Fig. 6. Proposed model for the role of gastric estrogen in maintaining proper blood triglyceride levels.

a Parietal cells in the stomach produce estrogen using fatty acid (triglyceride) as an energy source (NADPH), and secretion of gastric estrogen increases as blood triglyceride levels rise (this study). b Gastric estrogen, secreted into the portal vein, primarily acts on the liver to suppress hepatic de novo lipogenesis. c Gastric estrogen inhibits hypothalamic NPY neurons, whose activation enhances feeding behavior, hepatic de novo lipogenesis, and fatty acid release from adipocytes via sympathetic nerves^{, –}. d Gastric estrogen acts on adipocytes to suppress their de novo lipogenesis and to increase leptin secretion, white adipose tissue (WAT) mass, and adipogenesis.
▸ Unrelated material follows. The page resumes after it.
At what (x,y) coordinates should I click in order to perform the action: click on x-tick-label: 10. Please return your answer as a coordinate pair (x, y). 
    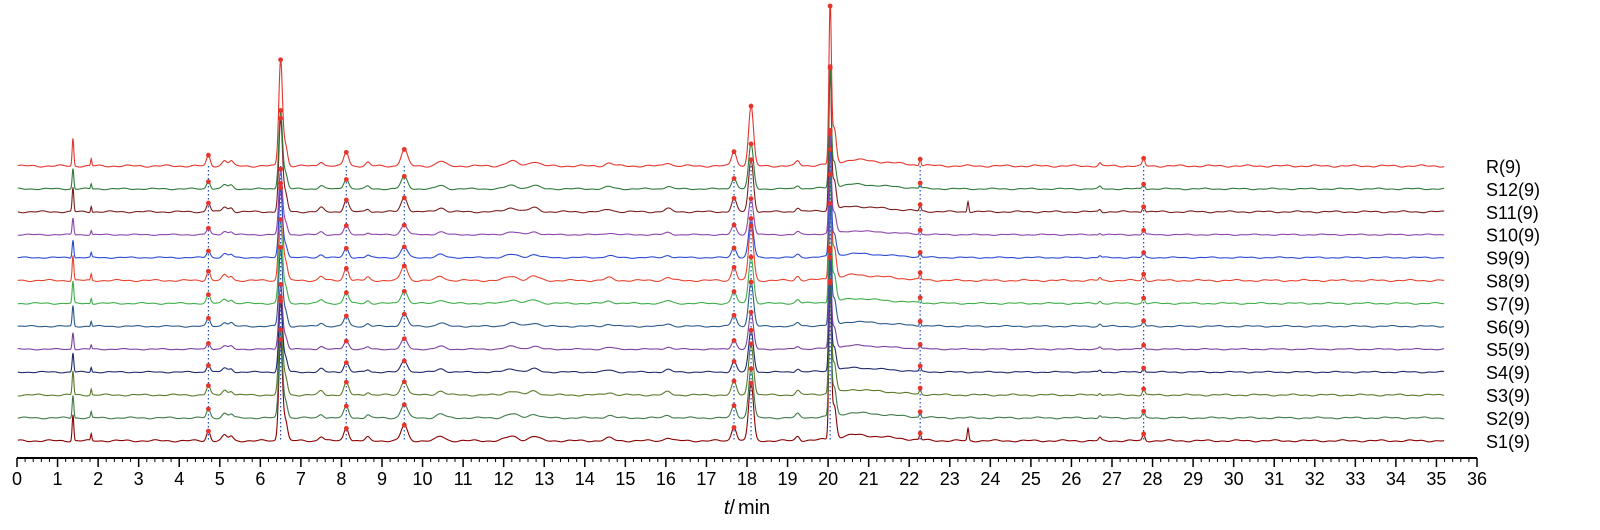
    Looking at the image, I should click on (423, 479).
Leptin, in turn, inhibits hypothalamic NPY neurons. e Gastric estrogen increases the lipid uptake and β-oxidation of heart and skeletal muscles. a–e When blood triglyceride levels are high, secretion of gastric estrogen increases. Increased estrogen inhibits feeding behavior, de novo lipogenesis, and lipid release from adipose tissues while promoting lipid uptake by WAT and lipid consumption by muscles. As a result, blood triglyceride levels are lowered. Conversely, when blood triglyceride levels are low, secretions of gastric estrogen are decreased to supply more lipid to the circulation.